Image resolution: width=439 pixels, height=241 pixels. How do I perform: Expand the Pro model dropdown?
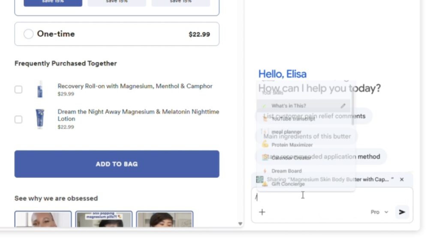point(379,212)
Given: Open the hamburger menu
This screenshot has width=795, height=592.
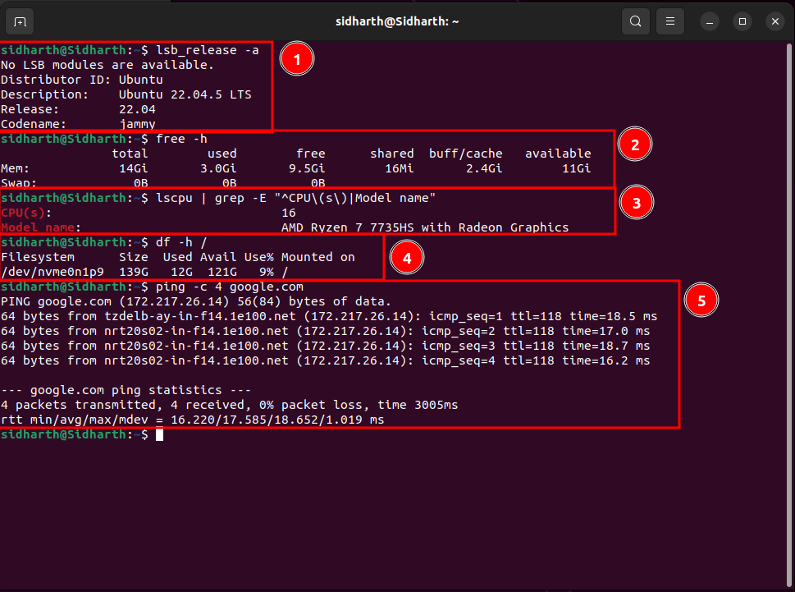Looking at the screenshot, I should [x=669, y=21].
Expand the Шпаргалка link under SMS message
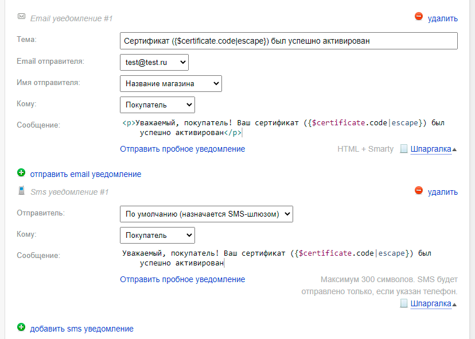Viewport: 475px width, 339px height. (x=431, y=303)
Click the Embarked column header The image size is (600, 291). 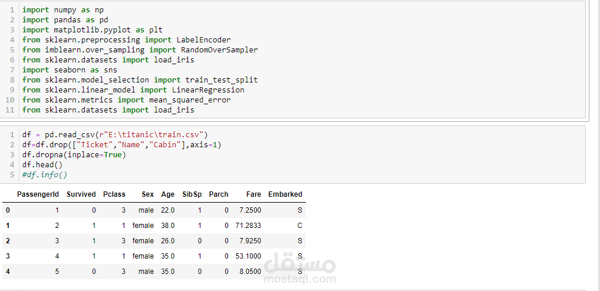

What you are asked to do: Take the entries above and set them down exactly, minus the pictures.

Output for this exercise:
Image resolution: width=439 pixels, height=241 pixels. How do I perform: Expand the Pro model dropdown?
point(379,212)
Given: Open the hamburger menu
This screenshot has width=795, height=592.
Looking at the screenshot, I should [x=669, y=21].
Expand the Шпаргалка link under SMS message
Viewport: 475px width, 339px height. (x=431, y=303)
Click the Embarked column header The image size is (600, 291). 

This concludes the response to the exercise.